An $800 iron sounds like a joke. Like John Edwards’ $1,250 haircut, you can imagine a politician getting caught spending money on one and then losing all credibility. Still, when Laurastar offered to loan me one of their new Lift Plus units for review, I couldn’t help but take them up on it. I had to know what an $800 iron does. Print money?
Although the price tag sounds ridiculous, Laurastar’s Lift Plus is part of a class of machines known as steam stations, which aren’t ridiculous (or at least not entirely). Most irons are terrible at shooting out steam, which is why I recommend spraying shirts down with water before ironing them. A hot iron passing over damp cloth will create it’s own steam, but you’ll have to pass the iron over a few times in order to get wrinkles out.

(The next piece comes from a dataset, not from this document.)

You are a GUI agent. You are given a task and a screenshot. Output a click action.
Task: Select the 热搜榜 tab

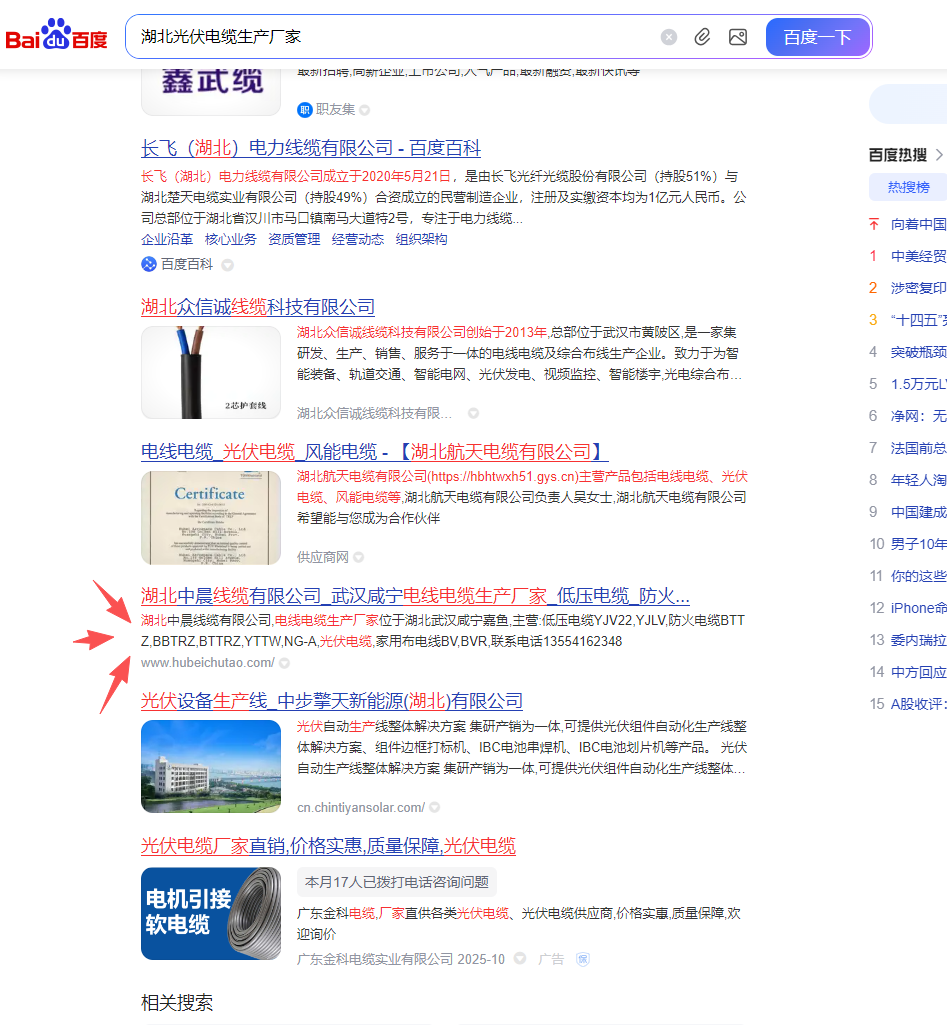(908, 187)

Steam stations, on the other hand, give continuous and powerful blasts of steam, which dramatically cuts down on your ironing time. In fact, for the last year, I’ve been using a Rowenta DG8430, which is one of the more affordable steam stations on the market. I rarely even touch my regular iron now, as this machine cuts my work time in half.
Laurastar Lift Plus
Laurastar’s Lift Plus is indeed a remarkably good steam station – possibly one the best on the market. It shoots out a much more powerful blast of steam than my Rowenta, which helps knock wrinkles out of tough fabrics such as denim and canvas. It’s also much more intelligently designed. The water tank is removable, so that you don’t have to lug the whole station to the sink when you’re filling it up (or worse, dumping it out). And it’s easier to store away, as there’s a handle at the top for easy carrying, and the cord wraps neatly around the base. All in all, it’s a simply more effective and better-designed machine.
There is a downside, however. Tailor Jeffery Diduch has written a lot about the dangers of throwing steam into wool garments, which we’ve summarized here. In short, steam can blow seams out and take all the shaping out of a tailored jacket. With a unit this powerful, this only becomes doubly true. It’s fine for ironing dress shirts or casual pants, but for getting the wrinkles out of tailored jackets and trousers, I’d stick with a traditional dry iron and press cloth.

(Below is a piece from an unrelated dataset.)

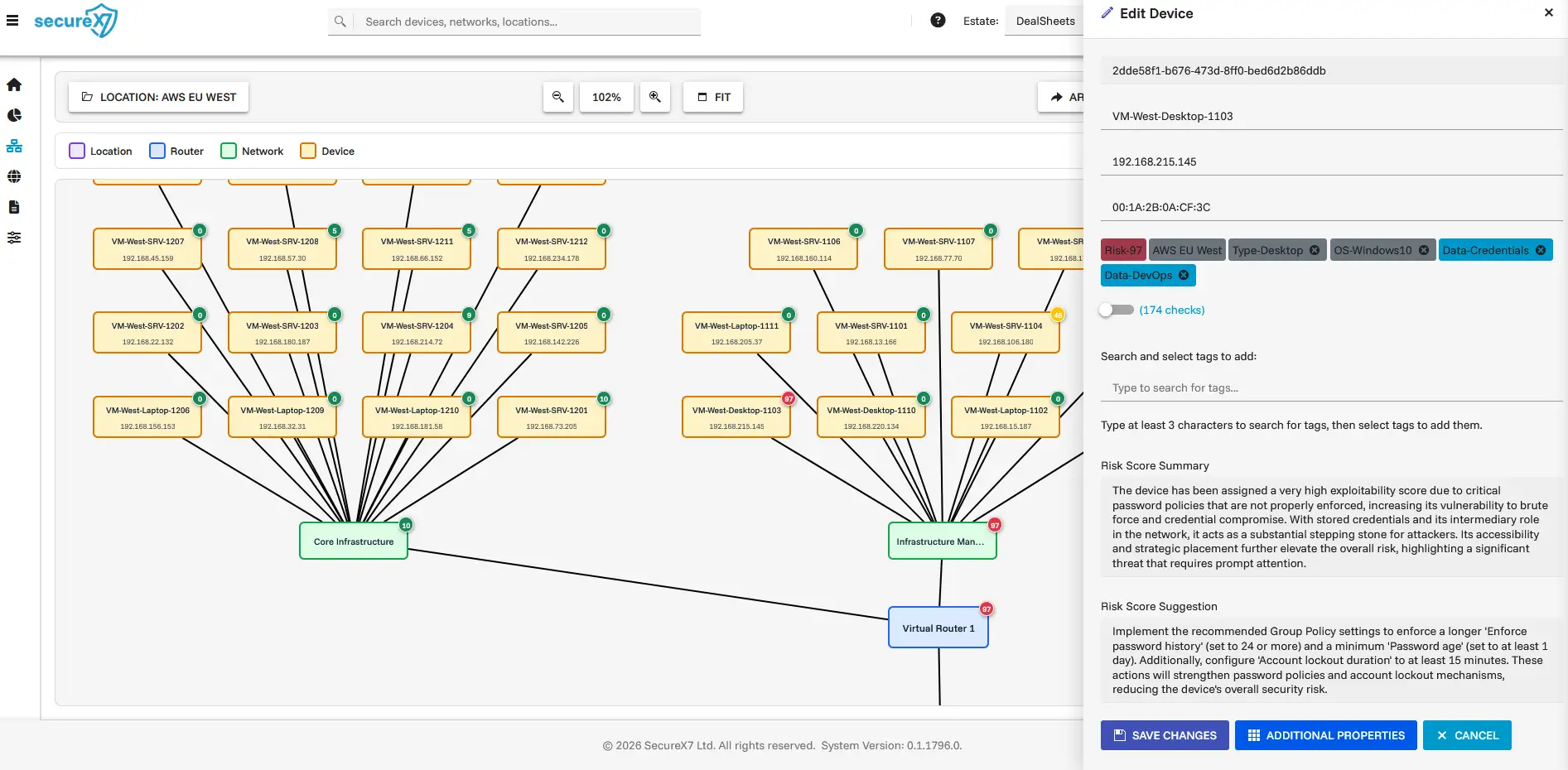Viewport: 1568px width, 770px height.
Task: Select the Core Infrastructure network node
Action: click(x=354, y=541)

Ironing technology is so improved nowadays that you can get a pretty good machine for not too much money. I recently tried a $45 Black & Decker Digital Advantage iron and was very impressed (Jesse has also recommended it). Combined with a $5 spray bottle, that’s all that anyone really needs.

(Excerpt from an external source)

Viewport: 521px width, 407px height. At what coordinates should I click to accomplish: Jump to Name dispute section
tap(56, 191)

If you have the money to splurge, however, a steam station can dramatically cut down on your ironing time, which can be nice if you either really hate the chore or have to iron for a few people in your family. Rowenta and Reliable make some more affordable units (although Rowenta gets a lot complaints about early breakdowns). For the absolute top-of-the-line model, there’s LauraStar’s Lift Plus, which is easily the best at-home unit I’ve come across. It’s just that, like many “best on the market” things, this comes with a price tag.